— Start Dataset rows —

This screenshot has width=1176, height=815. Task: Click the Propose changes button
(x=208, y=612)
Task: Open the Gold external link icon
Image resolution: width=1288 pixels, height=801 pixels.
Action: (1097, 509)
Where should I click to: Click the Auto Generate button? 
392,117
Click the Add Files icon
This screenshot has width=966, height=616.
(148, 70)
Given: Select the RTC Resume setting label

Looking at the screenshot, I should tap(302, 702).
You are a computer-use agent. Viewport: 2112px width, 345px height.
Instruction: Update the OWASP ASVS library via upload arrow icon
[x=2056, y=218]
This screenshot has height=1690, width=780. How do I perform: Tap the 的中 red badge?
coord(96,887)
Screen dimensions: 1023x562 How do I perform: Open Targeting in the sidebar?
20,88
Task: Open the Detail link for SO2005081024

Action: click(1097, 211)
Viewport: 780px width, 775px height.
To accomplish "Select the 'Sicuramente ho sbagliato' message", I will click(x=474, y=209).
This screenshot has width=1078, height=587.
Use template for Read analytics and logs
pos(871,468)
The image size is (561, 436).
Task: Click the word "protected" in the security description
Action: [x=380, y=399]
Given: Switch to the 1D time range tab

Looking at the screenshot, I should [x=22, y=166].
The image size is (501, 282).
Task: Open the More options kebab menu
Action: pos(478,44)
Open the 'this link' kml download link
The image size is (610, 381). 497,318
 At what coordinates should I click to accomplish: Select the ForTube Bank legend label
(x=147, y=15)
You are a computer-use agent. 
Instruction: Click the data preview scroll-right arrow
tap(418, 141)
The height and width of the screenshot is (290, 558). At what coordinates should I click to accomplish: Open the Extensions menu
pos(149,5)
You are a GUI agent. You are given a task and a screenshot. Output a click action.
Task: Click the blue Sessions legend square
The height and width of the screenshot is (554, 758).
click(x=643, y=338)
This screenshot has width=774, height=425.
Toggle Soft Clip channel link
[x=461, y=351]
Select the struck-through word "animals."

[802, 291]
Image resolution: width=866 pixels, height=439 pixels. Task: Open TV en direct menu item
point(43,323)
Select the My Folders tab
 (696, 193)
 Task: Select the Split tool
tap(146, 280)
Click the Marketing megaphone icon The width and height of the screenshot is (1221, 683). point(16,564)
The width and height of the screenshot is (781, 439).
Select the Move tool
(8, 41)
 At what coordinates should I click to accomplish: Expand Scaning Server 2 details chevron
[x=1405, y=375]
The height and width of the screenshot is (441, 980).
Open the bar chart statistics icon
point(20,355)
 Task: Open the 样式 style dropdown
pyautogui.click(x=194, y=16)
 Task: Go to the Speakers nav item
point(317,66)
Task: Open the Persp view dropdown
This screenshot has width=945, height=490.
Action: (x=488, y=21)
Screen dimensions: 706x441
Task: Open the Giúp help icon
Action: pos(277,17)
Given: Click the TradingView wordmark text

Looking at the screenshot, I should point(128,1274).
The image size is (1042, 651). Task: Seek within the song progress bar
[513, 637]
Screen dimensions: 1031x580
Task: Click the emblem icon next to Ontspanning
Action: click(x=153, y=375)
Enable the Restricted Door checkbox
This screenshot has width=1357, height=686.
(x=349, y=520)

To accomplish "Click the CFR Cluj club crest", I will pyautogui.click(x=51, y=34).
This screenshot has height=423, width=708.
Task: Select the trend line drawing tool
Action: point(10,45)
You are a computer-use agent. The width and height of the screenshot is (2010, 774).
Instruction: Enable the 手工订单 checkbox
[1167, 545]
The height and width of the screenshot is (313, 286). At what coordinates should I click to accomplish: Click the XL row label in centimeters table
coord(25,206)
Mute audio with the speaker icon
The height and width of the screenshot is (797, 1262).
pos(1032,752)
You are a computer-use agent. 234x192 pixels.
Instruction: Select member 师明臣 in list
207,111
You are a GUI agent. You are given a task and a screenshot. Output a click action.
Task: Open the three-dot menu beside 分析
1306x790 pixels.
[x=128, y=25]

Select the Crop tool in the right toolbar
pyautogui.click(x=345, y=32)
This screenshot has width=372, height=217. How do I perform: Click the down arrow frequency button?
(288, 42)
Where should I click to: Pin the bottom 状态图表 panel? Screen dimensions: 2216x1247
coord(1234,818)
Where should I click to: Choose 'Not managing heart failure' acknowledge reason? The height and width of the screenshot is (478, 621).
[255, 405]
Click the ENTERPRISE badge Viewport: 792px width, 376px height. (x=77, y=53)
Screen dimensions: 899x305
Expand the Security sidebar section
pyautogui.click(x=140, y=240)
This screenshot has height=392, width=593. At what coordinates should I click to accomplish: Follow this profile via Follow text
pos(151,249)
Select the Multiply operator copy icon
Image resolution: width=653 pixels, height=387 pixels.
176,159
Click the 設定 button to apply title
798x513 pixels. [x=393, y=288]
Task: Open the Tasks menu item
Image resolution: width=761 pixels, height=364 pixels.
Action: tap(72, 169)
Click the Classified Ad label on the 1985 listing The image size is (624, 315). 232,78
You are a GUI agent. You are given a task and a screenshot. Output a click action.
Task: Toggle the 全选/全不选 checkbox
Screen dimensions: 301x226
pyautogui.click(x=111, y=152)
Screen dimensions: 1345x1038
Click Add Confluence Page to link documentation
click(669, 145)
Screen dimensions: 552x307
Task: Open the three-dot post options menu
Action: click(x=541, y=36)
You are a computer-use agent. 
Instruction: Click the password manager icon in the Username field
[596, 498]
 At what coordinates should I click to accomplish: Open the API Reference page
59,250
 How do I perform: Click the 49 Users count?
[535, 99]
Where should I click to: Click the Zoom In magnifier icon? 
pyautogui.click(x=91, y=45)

— End Dataset rows —

Exercise aim: Change "computer-use agent" to "screen helper" everywhere it shows up in the items above, and write all the items out again with nothing else changed.

Exercise solution:
This screenshot has width=1176, height=815. Task: Click the Propose changes button
(x=208, y=612)
Task: Open the Gold external link icon
Image resolution: width=1288 pixels, height=801 pixels.
Action: (1097, 509)
Where should I click to: Click the Auto Generate button? 
392,117
Click the Add Files icon
This screenshot has width=966, height=616.
(148, 70)
Given: Select the RTC Resume setting label

Looking at the screenshot, I should tap(302, 702).
You are a screen helper. Viewport: 2112px width, 345px height.
Instruction: Update the OWASP ASVS library via upload arrow icon
[x=2056, y=218]
This screenshot has height=1690, width=780. How do I perform: Tap the 的中 red badge?
coord(96,887)
Screen dimensions: 1023x562 How do I perform: Open Targeting in the sidebar?
20,88
Task: Open the Detail link for SO2005081024

Action: click(1097, 211)
Viewport: 780px width, 775px height.
To accomplish "Select the 'Sicuramente ho sbagliato' message", I will click(x=474, y=209).
This screenshot has width=1078, height=587.
Use template for Read analytics and logs
pos(871,468)
The image size is (561, 436).
Task: Click the word "protected" in the security description
Action: [x=380, y=399]
Given: Switch to the 1D time range tab

Looking at the screenshot, I should [x=22, y=166].
The image size is (501, 282).
Task: Open the More options kebab menu
Action: pos(478,44)
Open the 'this link' kml download link
The image size is (610, 381). 497,318
 At what coordinates should I click to accomplish: Select the ForTube Bank legend label
(x=147, y=15)
You are a screen helper. 
Instruction: Click the data preview scroll-right arrow
tap(418, 141)
The height and width of the screenshot is (290, 558). At what coordinates should I click to accomplish: Open the Extensions menu
pos(149,5)
You are a GUI agent. You are given a task and a screenshot. Output a click action.
Task: Click the blue Sessions legend square
The height and width of the screenshot is (554, 758).
click(x=643, y=338)
This screenshot has width=774, height=425.
Toggle Soft Clip channel link
[x=461, y=351]
Select the struck-through word "animals."

[802, 291]
Image resolution: width=866 pixels, height=439 pixels. Task: Open TV en direct menu item
point(43,323)
Select the My Folders tab
 (696, 193)
 Task: Select the Split tool
tap(146, 280)
Click the Marketing megaphone icon The width and height of the screenshot is (1221, 683). point(16,564)
The width and height of the screenshot is (781, 439).
Select the Move tool
(8, 41)
 At what coordinates should I click to accomplish: Expand Scaning Server 2 details chevron
[x=1405, y=375]
The height and width of the screenshot is (441, 980).
Open the bar chart statistics icon
point(20,355)
 Task: Open the 样式 style dropdown
pyautogui.click(x=194, y=16)
 Task: Go to the Speakers nav item
point(317,66)
Task: Open the Persp view dropdown
This screenshot has width=945, height=490.
Action: (x=488, y=21)
Screen dimensions: 706x441
Task: Open the Giúp help icon
Action: pos(277,17)
Given: Click the TradingView wordmark text

Looking at the screenshot, I should point(128,1274).
The image size is (1042, 651). Task: Seek within the song progress bar
[513, 637]
Screen dimensions: 1031x580
Task: Click the emblem icon next to Ontspanning
Action: click(x=153, y=375)
Enable the Restricted Door checkbox
This screenshot has width=1357, height=686.
(x=349, y=520)

To accomplish "Click the CFR Cluj club crest", I will pyautogui.click(x=51, y=34).
This screenshot has height=423, width=708.
Task: Select the trend line drawing tool
Action: point(10,45)
You are a screen helper. The width and height of the screenshot is (2010, 774).
Instruction: Enable the 手工订单 checkbox
[1167, 545]
The height and width of the screenshot is (313, 286). At what coordinates should I click to accomplish: Click the XL row label in centimeters table
coord(25,206)
Mute audio with the speaker icon
The height and width of the screenshot is (797, 1262).
pos(1032,752)
You are a screen helper. 234x192 pixels.
Instruction: Select member 师明臣 in list
207,111
You are a GUI agent. You are given a task and a screenshot. Output a click action.
Task: Open the three-dot menu beside 分析
1306x790 pixels.
[x=128, y=25]

Select the Crop tool in the right toolbar
pyautogui.click(x=345, y=32)
This screenshot has width=372, height=217. How do I perform: Click the down arrow frequency button?
(288, 42)
Where should I click to: Pin the bottom 状态图表 panel? Screen dimensions: 2216x1247
coord(1234,818)
Where should I click to: Choose 'Not managing heart failure' acknowledge reason? The height and width of the screenshot is (478, 621).
[255, 405]
Click the ENTERPRISE badge Viewport: 792px width, 376px height. (x=77, y=53)
Screen dimensions: 899x305
Expand the Security sidebar section
pyautogui.click(x=140, y=240)
This screenshot has height=392, width=593. At what coordinates should I click to accomplish: Follow this profile via Follow text
pos(151,249)
Select the Multiply operator copy icon
Image resolution: width=653 pixels, height=387 pixels.
176,159
Click the 設定 button to apply title
798x513 pixels. [x=393, y=288]
Task: Open the Tasks menu item
Image resolution: width=761 pixels, height=364 pixels.
Action: tap(72, 169)
Click the Classified Ad label on the 1985 listing The image size is (624, 315). 232,78
You are a GUI agent. You are given a task and a screenshot. Output a click action.
Task: Toggle the 全选/全不选 checkbox
Screen dimensions: 301x226
pyautogui.click(x=111, y=152)
Screen dimensions: 1345x1038
Click Add Confluence Page to link documentation
click(669, 145)
Screen dimensions: 552x307
Task: Open the three-dot post options menu
Action: click(x=541, y=36)
You are a screen helper. 
Instruction: Click the password manager icon in the Username field
[596, 498]
 At what coordinates should I click to accomplish: Open the API Reference page
59,250
 How do I perform: Click the 49 Users count?
[535, 99]
Where should I click to: Click the Zoom In magnifier icon? 
pyautogui.click(x=91, y=45)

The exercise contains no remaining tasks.